You will hear, see or even smell your spouse in a crowd or driving by. "It can come out of nowhere and it's intense," Shapiro said. "It's also normal. It's normal to talk as if they can hear you. It's also normal to feel nothing one minute, to be completely numb even for a long time, and then feel everything the next."
It may feel disloyal to throw away her yogurt. "Homes are typically filled with reminders, and it can feel disloyal to remove those reminders, even when they are absurd, like things in the refrigerator that only they consumed, pill bottles on that side of the bed or the stack of clothing that was on its way to the laundry but never made it," Shapiro said. In the North Carolina support groups, men talk about how long to keep the wedding band on, Rosenstein said. "What does it mean if you take it off too soon? Is that disrespectful?"
Men worry they are going to screw up their children. "They feel like they have to be both the disciplinarian and the nurturer, and it's somewhat relentless," Rosenstein said. "What do you do when a middle schooler whose mom just died doesn't want to go to school or isn't cleaning their room? A lot of men are reluctant to continue with limits and discipline, and then they get ticked off and overreact. Our line is they shouldn't be doing anything radically different than what was expected before."
You — and your children — are more resilient than you might imagine. It's OK to be the "good-enough parent" once your spouse passes, Rosenstein said. "You weren't the perfect caregiver before mom died, nor is it possible or desirable to get it exactly right afterward. The name of the game is staying engaged and tolerating the sadness that you and the kids are going to have. It does get better in the overwhelming majority of cases."
Have the difficult conversations. Anecdotally, it seems that some men who have more explicit conversations about what comes next are adjusting a little better, Rosenstein said. "They don't have to imagine what their wife would have wanted. At the very least, don't miss the opportunity. Having the conversation can't be worse than what is happening; the person is dying."

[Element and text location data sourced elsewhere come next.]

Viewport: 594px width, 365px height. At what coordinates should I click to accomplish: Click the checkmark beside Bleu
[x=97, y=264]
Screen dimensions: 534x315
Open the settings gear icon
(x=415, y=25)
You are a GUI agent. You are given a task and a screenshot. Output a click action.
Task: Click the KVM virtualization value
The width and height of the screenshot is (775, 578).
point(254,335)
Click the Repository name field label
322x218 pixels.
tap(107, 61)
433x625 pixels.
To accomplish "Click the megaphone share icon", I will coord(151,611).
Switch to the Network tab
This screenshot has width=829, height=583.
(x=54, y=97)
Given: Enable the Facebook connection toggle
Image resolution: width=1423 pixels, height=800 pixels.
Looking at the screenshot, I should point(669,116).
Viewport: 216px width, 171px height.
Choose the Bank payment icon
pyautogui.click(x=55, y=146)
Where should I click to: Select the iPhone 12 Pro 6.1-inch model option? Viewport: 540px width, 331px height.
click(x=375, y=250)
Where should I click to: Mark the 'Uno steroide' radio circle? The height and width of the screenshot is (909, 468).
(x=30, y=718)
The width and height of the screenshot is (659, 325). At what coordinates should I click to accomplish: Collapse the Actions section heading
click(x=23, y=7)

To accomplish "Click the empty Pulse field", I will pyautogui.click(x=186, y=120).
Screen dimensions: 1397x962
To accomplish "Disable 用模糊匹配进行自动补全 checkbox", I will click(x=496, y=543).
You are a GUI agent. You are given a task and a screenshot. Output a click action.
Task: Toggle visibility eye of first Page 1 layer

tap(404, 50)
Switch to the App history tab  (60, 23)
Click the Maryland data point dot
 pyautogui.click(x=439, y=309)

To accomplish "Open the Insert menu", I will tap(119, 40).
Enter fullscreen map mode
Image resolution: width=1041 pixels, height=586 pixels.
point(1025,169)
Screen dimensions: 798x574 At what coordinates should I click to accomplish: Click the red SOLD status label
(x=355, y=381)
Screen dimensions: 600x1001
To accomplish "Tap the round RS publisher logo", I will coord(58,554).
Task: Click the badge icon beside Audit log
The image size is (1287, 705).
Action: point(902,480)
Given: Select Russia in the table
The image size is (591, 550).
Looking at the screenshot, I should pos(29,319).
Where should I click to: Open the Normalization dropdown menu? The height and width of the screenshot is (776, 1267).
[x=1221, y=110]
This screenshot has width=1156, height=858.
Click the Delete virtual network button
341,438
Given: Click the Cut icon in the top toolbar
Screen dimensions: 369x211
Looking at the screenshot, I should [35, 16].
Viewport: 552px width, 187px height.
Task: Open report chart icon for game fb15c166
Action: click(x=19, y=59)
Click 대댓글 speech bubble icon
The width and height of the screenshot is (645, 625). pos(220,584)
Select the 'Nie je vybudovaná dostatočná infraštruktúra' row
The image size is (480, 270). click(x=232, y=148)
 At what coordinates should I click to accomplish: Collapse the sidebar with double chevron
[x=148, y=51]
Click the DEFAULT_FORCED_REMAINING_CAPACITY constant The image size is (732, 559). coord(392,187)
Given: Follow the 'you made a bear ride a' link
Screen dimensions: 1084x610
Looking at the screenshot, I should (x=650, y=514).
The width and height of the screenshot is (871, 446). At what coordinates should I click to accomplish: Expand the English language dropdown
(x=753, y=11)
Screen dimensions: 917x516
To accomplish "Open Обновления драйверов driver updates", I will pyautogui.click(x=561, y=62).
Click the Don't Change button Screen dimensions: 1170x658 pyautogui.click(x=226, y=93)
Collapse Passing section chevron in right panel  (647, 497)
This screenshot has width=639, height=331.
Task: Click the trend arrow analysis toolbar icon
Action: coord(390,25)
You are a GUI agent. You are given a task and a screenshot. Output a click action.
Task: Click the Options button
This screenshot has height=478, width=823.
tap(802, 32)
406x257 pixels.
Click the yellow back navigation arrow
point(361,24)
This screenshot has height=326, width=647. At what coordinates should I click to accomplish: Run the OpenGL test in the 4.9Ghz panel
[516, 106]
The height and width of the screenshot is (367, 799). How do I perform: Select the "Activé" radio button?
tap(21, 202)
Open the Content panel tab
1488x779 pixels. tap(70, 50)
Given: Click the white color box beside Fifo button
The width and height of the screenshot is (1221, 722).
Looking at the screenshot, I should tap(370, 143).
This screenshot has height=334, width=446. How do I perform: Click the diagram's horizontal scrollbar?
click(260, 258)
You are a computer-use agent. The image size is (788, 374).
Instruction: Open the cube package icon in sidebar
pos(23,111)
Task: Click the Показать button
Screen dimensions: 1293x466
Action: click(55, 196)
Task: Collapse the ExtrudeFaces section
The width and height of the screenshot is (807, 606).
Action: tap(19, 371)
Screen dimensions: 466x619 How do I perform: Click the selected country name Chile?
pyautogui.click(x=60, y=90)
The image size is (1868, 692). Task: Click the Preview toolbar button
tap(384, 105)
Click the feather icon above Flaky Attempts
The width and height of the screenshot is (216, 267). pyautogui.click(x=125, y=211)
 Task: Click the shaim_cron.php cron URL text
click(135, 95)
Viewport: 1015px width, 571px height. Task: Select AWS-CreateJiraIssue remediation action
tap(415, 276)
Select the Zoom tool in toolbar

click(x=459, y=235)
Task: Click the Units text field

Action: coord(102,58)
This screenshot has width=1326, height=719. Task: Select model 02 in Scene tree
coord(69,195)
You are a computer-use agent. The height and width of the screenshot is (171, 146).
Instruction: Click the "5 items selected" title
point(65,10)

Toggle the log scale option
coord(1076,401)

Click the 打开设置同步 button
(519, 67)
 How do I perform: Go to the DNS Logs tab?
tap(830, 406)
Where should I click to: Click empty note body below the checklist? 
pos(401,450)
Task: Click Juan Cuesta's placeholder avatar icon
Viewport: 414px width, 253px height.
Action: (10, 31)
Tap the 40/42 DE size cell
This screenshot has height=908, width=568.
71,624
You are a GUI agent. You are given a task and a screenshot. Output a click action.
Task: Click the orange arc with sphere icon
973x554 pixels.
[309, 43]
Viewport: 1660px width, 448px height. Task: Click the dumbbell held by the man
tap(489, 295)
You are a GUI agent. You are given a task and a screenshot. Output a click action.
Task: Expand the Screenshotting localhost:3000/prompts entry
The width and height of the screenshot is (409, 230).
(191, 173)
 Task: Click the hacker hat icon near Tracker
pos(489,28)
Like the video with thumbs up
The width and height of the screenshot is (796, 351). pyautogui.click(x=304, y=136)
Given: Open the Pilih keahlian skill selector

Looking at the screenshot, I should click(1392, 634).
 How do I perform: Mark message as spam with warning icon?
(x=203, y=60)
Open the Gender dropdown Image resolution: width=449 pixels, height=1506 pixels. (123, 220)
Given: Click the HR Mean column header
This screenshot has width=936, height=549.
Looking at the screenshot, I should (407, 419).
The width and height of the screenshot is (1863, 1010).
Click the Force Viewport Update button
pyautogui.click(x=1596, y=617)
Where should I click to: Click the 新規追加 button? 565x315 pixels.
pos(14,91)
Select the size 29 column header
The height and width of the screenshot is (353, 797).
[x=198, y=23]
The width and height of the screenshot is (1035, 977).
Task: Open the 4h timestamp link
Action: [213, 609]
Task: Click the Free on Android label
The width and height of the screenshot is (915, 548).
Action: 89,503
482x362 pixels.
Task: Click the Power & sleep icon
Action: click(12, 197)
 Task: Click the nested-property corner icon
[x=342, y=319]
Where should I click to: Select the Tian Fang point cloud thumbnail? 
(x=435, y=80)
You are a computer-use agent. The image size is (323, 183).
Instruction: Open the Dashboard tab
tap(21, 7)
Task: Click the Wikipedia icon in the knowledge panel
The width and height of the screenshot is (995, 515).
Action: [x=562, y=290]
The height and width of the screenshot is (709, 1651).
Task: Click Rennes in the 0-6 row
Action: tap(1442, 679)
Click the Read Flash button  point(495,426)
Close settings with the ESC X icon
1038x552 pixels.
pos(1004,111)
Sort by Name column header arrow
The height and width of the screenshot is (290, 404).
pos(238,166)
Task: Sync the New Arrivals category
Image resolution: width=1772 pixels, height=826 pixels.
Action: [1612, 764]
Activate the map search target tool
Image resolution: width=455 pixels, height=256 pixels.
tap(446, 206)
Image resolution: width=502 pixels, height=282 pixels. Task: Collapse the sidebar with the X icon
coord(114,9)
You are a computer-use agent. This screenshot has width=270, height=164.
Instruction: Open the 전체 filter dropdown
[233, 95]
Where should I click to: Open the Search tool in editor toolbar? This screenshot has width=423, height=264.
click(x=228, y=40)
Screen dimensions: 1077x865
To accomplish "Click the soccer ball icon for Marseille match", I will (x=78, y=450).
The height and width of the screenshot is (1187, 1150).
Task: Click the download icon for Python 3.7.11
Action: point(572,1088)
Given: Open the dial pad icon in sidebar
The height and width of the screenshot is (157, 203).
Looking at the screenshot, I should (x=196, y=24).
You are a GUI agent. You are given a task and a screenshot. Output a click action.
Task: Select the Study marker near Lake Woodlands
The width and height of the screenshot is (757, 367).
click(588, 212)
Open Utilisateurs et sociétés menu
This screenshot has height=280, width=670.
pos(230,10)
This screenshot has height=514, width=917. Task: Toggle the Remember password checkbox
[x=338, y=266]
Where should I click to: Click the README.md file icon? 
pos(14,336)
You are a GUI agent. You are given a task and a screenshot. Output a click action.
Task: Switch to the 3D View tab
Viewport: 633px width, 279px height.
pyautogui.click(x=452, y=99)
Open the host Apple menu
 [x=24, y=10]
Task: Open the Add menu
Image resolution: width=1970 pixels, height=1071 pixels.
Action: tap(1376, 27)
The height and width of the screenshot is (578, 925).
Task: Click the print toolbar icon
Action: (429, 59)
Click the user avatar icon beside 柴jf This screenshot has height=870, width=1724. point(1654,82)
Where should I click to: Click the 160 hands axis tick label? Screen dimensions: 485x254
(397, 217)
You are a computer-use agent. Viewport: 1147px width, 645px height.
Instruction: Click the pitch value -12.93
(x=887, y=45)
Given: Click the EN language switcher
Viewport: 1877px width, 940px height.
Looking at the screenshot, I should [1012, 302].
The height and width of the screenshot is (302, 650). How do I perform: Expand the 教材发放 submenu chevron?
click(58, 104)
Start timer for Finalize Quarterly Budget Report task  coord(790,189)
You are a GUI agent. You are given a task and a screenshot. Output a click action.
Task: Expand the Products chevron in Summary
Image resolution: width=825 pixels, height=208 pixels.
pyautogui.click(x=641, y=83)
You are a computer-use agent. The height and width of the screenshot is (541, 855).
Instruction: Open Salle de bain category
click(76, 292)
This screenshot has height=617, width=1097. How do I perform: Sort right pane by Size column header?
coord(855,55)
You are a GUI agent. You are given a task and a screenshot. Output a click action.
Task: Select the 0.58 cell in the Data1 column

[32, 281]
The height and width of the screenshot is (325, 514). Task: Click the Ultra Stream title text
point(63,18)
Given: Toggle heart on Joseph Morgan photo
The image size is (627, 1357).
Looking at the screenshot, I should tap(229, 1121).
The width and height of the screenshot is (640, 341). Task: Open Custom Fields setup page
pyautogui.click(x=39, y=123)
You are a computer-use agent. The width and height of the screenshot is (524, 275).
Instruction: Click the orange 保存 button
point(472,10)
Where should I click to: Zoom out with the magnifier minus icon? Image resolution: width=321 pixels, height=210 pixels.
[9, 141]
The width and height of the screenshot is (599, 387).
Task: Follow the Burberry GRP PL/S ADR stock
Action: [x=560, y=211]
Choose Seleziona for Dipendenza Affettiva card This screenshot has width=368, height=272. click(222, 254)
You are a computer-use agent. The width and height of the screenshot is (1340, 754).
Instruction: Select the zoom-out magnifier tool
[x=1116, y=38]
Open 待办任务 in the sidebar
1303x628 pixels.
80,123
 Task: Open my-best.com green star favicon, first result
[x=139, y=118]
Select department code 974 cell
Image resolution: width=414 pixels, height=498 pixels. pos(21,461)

It takes time. "It's like pulling out of a really tight parallel parking spot: You go forward, then backward," Shapiro said. For surviving spouses, habits become important: eating, exercising or getting anchored in kid activities, he said. "Even if at first life seems meaningless, it has a way of creeping back."
Mitchell still has good and bad days but knows "the pain will not be unbearable forever." In an email he wrote, "If we are parents, we owe it to our children to reach them, even when bad things happen. Life goes on, and we don't know what wonderful things we have coming to us."